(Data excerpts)
**********

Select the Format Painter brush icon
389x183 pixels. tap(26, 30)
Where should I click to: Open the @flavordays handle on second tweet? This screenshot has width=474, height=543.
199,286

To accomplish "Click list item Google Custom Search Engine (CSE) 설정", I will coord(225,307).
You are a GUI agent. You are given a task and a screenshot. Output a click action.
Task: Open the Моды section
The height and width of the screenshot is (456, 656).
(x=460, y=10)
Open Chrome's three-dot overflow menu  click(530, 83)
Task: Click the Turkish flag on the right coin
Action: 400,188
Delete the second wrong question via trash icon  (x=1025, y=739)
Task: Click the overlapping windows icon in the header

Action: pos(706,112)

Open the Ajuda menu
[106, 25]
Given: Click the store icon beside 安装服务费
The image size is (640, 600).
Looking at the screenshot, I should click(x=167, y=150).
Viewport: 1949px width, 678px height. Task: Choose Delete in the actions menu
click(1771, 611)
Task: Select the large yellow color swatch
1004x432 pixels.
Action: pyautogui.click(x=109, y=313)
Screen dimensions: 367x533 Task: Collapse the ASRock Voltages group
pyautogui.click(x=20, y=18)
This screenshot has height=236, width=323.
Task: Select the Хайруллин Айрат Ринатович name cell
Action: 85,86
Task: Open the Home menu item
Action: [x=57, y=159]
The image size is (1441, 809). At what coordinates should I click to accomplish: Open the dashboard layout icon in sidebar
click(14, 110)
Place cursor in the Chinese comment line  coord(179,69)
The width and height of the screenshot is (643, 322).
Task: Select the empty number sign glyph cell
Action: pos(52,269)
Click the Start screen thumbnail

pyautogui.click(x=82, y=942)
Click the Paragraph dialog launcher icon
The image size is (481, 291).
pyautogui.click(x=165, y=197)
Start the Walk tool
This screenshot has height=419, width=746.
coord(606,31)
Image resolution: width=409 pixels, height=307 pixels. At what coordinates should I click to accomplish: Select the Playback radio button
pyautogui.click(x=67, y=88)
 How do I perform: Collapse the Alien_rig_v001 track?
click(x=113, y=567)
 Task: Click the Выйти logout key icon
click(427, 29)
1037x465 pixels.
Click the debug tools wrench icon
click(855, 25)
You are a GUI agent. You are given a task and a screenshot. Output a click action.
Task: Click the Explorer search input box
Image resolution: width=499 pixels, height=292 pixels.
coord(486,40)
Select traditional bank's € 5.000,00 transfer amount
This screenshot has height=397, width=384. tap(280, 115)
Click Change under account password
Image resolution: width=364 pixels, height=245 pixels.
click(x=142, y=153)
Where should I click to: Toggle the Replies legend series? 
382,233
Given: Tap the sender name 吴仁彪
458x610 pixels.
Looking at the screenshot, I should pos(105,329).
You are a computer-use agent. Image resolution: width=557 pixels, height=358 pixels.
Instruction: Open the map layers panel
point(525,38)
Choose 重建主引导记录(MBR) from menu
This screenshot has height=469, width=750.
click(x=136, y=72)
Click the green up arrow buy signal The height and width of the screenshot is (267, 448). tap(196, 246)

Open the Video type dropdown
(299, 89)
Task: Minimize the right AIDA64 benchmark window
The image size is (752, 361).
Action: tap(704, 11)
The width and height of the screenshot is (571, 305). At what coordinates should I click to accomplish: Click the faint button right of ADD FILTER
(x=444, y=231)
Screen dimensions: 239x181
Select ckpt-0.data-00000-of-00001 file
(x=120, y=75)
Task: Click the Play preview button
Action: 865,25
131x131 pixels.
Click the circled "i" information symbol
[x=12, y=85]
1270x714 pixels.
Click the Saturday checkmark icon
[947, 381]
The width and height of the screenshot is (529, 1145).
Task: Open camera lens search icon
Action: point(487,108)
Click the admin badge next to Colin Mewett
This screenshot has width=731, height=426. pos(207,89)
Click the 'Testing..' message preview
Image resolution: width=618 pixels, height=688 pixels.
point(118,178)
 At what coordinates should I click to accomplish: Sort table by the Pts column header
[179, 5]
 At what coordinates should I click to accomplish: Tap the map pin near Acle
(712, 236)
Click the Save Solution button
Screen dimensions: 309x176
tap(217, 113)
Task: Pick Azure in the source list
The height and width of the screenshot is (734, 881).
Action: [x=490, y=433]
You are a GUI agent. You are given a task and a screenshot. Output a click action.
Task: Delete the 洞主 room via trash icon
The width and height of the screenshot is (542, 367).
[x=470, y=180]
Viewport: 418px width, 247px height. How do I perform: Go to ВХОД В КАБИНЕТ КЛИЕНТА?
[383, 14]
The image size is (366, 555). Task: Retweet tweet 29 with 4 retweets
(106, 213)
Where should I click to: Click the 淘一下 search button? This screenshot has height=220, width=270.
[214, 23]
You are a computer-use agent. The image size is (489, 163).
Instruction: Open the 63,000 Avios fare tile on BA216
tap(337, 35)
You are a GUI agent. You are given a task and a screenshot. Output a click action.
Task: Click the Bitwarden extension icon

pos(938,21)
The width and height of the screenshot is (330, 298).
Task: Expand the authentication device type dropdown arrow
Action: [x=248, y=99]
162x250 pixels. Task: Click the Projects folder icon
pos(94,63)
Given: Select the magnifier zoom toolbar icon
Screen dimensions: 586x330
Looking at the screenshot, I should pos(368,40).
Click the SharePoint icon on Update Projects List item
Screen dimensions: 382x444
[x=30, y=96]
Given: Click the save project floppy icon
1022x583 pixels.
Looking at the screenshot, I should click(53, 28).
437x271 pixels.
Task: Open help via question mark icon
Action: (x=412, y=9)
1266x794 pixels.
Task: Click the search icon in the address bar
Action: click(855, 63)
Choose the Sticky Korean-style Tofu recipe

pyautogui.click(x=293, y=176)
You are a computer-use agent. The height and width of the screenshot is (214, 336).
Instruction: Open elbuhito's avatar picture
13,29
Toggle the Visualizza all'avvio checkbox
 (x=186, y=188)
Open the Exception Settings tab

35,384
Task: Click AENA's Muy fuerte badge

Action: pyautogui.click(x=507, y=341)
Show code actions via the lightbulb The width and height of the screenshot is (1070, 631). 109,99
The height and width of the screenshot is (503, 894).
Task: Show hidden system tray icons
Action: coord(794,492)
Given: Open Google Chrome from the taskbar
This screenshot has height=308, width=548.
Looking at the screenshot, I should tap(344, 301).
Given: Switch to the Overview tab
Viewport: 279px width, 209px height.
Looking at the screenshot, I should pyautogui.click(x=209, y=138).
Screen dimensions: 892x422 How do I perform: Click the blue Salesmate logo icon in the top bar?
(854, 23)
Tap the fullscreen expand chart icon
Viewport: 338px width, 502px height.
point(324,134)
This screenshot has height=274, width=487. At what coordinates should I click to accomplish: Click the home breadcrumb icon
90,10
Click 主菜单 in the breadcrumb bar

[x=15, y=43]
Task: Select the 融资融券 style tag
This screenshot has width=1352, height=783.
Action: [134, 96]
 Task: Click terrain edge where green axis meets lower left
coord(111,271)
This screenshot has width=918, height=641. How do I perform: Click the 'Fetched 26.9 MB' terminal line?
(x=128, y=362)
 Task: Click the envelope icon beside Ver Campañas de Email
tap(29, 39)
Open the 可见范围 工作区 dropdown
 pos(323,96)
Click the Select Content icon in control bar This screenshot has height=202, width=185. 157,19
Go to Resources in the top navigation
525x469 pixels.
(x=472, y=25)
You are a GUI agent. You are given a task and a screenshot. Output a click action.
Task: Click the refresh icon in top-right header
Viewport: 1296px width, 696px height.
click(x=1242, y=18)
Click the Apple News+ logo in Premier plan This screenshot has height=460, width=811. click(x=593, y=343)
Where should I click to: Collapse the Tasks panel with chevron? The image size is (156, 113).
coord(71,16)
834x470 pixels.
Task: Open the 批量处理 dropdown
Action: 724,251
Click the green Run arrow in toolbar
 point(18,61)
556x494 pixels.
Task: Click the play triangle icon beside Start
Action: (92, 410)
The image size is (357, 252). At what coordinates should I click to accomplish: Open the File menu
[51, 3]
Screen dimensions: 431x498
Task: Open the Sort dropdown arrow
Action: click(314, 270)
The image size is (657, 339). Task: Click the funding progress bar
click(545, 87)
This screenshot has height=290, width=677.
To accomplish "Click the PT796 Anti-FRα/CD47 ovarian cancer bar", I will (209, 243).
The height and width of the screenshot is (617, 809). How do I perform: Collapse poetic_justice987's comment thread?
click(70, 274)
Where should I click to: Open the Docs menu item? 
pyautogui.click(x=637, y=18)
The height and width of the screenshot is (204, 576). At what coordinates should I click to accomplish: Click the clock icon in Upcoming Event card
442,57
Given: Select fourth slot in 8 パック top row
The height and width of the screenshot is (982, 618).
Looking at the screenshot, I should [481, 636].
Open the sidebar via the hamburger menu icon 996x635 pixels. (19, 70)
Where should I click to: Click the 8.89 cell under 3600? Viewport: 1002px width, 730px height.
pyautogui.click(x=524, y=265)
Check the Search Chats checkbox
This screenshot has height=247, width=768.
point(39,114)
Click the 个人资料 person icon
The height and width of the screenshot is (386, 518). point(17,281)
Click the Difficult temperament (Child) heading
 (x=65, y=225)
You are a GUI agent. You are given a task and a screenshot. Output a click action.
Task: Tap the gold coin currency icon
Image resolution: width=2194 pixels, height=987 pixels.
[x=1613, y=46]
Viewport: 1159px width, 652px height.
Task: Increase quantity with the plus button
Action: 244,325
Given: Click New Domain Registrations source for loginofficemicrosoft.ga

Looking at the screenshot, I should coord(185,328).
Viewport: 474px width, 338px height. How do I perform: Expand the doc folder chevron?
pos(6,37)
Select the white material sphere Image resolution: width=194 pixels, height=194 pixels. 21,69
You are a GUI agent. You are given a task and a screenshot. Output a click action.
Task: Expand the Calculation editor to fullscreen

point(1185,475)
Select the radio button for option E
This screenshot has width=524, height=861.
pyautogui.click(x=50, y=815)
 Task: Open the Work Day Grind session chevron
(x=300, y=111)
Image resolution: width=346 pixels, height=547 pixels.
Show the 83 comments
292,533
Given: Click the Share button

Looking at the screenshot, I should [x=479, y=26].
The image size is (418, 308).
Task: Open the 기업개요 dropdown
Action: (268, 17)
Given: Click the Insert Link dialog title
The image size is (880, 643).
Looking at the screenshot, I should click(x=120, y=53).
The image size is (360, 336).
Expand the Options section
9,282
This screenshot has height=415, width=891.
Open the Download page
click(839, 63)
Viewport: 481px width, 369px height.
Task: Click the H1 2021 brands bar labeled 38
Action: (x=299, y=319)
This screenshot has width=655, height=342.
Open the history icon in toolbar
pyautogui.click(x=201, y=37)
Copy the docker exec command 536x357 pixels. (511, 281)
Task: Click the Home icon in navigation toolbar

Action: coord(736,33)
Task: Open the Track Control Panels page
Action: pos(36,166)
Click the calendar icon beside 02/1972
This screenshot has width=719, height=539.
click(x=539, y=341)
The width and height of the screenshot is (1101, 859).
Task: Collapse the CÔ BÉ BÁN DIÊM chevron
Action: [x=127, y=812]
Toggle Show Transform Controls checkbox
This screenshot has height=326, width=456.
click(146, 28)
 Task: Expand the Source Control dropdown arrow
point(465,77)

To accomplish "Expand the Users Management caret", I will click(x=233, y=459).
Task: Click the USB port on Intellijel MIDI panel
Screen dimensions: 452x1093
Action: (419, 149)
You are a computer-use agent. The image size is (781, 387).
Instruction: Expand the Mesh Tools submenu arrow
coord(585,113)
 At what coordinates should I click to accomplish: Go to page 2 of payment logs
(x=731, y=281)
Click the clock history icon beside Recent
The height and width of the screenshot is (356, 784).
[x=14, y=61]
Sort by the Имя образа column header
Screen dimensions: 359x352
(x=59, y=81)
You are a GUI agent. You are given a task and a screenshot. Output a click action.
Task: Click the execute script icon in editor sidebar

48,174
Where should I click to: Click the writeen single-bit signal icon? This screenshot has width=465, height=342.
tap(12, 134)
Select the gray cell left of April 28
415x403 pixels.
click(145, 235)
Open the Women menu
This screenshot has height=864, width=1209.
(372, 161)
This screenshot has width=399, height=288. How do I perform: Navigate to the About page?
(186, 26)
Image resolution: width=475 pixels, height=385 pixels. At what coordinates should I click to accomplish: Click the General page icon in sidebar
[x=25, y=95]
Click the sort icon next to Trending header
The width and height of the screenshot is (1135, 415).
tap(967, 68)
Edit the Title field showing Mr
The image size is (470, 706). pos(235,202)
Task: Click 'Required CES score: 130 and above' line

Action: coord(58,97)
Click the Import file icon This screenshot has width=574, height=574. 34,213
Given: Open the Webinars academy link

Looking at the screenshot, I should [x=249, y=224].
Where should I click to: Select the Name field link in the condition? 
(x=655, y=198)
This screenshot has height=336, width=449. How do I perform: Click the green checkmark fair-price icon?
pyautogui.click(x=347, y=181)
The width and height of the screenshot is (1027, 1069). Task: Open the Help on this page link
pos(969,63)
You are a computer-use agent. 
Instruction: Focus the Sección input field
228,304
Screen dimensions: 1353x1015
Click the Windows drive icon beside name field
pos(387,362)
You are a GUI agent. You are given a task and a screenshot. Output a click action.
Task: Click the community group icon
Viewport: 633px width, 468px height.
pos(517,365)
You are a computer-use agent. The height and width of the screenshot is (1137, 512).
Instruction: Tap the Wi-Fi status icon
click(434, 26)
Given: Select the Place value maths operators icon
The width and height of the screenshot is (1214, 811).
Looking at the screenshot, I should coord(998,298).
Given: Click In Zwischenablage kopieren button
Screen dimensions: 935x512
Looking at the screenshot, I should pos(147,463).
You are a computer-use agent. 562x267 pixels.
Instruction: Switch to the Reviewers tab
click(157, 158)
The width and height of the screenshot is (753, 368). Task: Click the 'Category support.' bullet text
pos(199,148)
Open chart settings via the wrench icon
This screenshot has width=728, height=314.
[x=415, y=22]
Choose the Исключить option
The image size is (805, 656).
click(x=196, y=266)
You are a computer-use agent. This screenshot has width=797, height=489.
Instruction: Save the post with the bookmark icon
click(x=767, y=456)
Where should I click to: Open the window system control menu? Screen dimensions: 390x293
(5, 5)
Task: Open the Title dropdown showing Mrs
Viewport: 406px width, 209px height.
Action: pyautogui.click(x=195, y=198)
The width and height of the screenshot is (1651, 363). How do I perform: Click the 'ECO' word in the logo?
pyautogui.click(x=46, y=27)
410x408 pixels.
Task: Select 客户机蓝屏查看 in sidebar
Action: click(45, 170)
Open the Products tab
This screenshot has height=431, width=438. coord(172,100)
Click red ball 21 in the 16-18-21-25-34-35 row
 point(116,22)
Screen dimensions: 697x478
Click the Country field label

**********

# Your instructions:
Return each line from the records that includes the word "chart".

# Answer to this exercise:
Tap the fullscreen expand chart icon
Open chart settings via the wrench icon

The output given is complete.